Combining Biomass, Natural Gas, and Carbonless Heat to Produce Liquid Fuels and Electricity

Abstract In this study, a new Biomass-Gas-Nuclear heat-To-Liquid fuel (BGNTL) process is presented which uses high-temperature nuclear heat as the heat source for steam methane reforming (SMR). This process co-produces liquid fuels (Fischer-Tropsch liquids, methanol and DME) and power. The BGNTL process was simulated using a combination of different software packages including gPROMS, MATLAB, ProMax, and Aspen Plus.
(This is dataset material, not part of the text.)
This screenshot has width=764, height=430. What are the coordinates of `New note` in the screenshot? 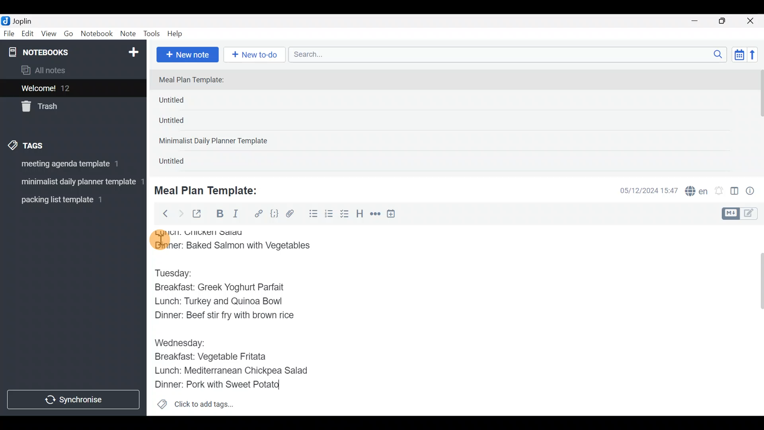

This included the use of a rigorous multi-scale model for the nuclear-heat-powered SMR reactor which was developed in a prior work in gPROMS. Energy efficiency and cradle-to-grave life cycle inventory and life-cycle impact analyses of greenhouse gas (GHG) emissions were accomplished to analyze the environmental impacts of the BGNTL system. Plant performance was compared with a base case Biomass-Gas-To-Liquid (BGTL) process at the same size. In both processes, a carbon capture and storage (CCS) option is considered. It has been found that both processes result in negative total life cycle GHG emissions due to the use of biomass as one of the feedstocks and CCS. Furthermore, the results of this study demonstrate that BGNTL process has 5% lower direct GHG emissions and 13% lower life cycle GHG emissions compared to the BGTL process due to the nuclear heat integration. Also, by using nuclear heat, fossil fuel consumption decreased by up to 10%.